Data:
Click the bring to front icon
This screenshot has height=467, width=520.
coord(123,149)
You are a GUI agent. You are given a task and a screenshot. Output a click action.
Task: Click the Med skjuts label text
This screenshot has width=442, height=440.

Tantangan: Tuliskan kembali seluruh data di atas baris demi baris tanpa mengubah apa pun.

Jawaban Tertulis:
Click the bring to front icon
This screenshot has height=467, width=520.
coord(123,149)
You are a GUI agent. You are given a task and a screenshot. Output a click action.
Task: Click the Med skjuts label text
This screenshot has width=442, height=440.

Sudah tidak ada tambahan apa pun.